A majority resort to cross-border purchases
More than half of smokers (53%) say they have purchased cigarettes from abroad in the last 12 months. This practice covers purchases in ordinary outlets (35%), duty-free (27%) or through a friend returning from abroad (25%). The phenomenon reaches 63% in border departments, with a peak of 69% near Spain and Andorra. Wealthier categories (66%) make more cross-border purchases than poorer ones (47%), probably due to greater geographical mobility. Young men and residents of the Paris region (63%) are particularly represented. For vaping products, 20% of consumers obtain their supplies abroad, with no significant difference between border and non-border departments.
Resale: a domestic capillarity of parallel trade
Beyond personal use, one in five foreign buyers (21%) admit to having resold in France, a behavior particularly prevalent among the under-25s (36%) and in the Paris metropolitan area. This “local” resale maintains the domestic circulation of products acquired outside France and feeds an informal market.
Illegal local circuits well established
Alongside cross-border purchases, almost a quarter of smokers (23%) have obtained their supplies via illegal channels (grocery stores: 13%, street vendors: 8%, Internet/social networks). Young men, Parisians (35%) and modest/poor categories are over-represented: while affluent households choose to buy abroad, the most constrained groups are more likely to use local illegal channels.
The puff market persists despite the ban
On the vape front, one in five vapers (20%) buys outside their home country, more so among young men and Parisians, with no specific increase in the number of cross-border commuters. 14% of vapers use illegal channels (street, social networks), with a peak among young people, the poor (21%) and in Paris (25%). Puffs, which have been banned since February 2025, remain a hot spot: 16% of vapers have used them in the last 5 months, and supply also mobilizes the Internet/social networks (20%), grocery stores (19%) or the street (9%), a sign of a resilient “under the table” supply.

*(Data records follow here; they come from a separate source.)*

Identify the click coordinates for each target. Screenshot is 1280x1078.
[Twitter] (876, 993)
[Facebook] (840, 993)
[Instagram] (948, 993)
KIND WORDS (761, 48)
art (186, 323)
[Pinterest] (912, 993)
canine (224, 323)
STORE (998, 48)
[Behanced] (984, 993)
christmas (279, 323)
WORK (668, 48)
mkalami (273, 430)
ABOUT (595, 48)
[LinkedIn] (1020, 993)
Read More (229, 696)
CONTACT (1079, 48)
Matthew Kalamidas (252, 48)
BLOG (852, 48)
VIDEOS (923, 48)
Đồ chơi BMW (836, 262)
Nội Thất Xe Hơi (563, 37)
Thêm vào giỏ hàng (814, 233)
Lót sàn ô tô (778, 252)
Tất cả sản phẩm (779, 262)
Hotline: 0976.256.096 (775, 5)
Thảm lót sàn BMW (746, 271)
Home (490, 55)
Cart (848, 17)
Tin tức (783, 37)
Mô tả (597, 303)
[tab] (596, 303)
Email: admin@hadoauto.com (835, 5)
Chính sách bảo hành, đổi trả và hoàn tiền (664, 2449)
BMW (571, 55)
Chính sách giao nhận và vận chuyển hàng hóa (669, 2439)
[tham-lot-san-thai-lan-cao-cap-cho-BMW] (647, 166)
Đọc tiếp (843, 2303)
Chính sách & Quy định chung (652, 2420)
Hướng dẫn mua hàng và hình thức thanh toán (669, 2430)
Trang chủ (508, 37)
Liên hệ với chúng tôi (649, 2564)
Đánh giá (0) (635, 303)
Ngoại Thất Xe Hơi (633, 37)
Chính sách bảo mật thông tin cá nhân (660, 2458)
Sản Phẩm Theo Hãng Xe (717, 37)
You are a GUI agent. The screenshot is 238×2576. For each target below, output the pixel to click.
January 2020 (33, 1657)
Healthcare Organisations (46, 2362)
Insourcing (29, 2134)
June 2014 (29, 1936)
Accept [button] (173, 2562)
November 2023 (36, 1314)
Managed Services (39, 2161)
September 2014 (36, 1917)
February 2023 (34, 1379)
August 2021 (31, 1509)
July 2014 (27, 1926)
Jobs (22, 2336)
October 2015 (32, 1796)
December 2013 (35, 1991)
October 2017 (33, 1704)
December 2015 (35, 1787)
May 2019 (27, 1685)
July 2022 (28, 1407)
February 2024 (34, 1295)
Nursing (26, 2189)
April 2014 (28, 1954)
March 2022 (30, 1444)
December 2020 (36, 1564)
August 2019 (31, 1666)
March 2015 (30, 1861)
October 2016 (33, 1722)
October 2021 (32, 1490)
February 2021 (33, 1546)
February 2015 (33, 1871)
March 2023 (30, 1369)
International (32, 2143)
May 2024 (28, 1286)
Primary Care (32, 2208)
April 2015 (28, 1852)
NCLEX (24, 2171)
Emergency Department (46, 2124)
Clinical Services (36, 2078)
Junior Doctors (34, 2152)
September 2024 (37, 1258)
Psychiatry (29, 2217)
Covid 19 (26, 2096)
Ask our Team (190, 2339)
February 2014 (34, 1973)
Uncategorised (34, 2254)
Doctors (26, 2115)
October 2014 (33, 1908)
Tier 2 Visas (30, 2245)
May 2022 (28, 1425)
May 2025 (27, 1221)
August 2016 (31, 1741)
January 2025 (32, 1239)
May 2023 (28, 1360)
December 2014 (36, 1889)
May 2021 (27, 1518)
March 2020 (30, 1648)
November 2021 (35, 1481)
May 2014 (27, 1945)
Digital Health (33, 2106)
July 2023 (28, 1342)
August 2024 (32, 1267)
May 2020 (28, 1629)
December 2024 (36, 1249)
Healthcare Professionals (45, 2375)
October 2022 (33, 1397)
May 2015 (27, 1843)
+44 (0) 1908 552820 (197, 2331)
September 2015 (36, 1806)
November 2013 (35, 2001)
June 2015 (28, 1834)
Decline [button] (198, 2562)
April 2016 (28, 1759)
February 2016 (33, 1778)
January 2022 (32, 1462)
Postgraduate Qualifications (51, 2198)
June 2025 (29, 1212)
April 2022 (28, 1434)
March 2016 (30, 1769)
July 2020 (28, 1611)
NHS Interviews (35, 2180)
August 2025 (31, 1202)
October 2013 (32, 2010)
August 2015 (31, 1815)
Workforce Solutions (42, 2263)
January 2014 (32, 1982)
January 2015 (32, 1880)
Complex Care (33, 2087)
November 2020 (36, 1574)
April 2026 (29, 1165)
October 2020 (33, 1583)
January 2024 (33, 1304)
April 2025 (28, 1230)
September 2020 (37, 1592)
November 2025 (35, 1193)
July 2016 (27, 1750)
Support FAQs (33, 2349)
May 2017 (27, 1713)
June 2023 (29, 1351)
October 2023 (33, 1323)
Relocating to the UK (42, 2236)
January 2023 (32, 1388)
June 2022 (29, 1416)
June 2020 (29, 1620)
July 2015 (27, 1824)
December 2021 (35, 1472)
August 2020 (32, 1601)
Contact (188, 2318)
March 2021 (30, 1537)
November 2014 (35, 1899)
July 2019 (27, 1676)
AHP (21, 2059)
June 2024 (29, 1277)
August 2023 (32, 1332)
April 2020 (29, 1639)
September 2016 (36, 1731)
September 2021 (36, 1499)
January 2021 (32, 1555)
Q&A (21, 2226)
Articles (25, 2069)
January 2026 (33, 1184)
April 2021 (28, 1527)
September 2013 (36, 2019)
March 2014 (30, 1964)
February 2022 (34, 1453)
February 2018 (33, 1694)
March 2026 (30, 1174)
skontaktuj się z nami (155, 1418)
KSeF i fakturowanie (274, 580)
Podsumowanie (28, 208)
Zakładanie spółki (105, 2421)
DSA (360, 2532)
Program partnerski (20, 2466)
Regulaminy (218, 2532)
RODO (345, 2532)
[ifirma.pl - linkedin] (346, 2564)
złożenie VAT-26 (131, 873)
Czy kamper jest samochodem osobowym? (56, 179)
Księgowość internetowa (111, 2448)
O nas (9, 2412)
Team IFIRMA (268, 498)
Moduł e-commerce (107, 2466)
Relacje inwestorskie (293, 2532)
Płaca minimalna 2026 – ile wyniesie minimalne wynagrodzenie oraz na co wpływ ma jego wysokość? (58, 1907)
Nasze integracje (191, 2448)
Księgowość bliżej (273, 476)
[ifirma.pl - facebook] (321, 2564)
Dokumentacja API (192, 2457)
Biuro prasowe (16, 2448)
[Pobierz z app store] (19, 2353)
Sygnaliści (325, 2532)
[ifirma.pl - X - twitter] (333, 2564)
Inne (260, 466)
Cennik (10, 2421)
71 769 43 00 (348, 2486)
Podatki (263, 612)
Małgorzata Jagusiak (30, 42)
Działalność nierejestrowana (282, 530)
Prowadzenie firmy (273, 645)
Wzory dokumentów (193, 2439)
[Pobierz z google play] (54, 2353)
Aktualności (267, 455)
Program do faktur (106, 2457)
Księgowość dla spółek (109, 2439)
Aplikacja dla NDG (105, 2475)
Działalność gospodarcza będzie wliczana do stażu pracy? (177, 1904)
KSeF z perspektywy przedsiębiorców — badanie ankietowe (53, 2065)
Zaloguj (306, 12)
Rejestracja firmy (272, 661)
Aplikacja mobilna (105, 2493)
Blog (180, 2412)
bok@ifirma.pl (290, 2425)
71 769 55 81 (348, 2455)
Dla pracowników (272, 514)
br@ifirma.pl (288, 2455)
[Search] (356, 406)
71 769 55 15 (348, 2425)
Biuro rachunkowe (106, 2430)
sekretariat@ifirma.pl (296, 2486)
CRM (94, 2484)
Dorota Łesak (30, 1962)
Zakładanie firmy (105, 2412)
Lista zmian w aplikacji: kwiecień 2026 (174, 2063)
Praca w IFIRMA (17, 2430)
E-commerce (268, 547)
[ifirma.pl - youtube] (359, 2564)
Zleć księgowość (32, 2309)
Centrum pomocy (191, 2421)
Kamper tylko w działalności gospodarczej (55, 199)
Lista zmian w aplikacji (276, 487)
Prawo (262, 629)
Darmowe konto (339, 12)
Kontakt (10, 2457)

Price as a determining factor in purchasing behavior
Faced with a possible price increase, 53% of smokers and 45% of vapers say they might turn more to non-traditional channels. Foreign countries remain the preferred option (cited by 46%, and 62% among exclusive smokers), ahead of the Internet (23%, but 53% among exclusive vapoteurs). Price is the criterion considered “decisive” for 60% of those who buy outside traditional channels, ahead of ease of supply (35%) and the availability of products not available in France (21%). For 33% of consumers who use alternative channels, this practice has become “regular” (15%) or “fairly frequent” (18%). This proportion rises to 50% among men under 35.
A health paradox: risk perception does not stop the practice
A majority of respondents consider illicit products to be more dangerous than those in the legal circuit (58% for contraband cigarettes, 57% for out-of-court vaping). Yet this perception of risk is not enough to inhibit behavior when budget constraints, accessibility and perceived variety dominate.
“Our results show the dual face of the parallel market. On the one hand, there is massive price arbitrage abroad which, while not illegal in its authorized volumes, undermines tax revenues and displaces part of consumption outside the legal network. On the other hand, illegal local channels (grocery stores, street corners, social networks), which appeal above all to young, urban and financially constrained consumers.”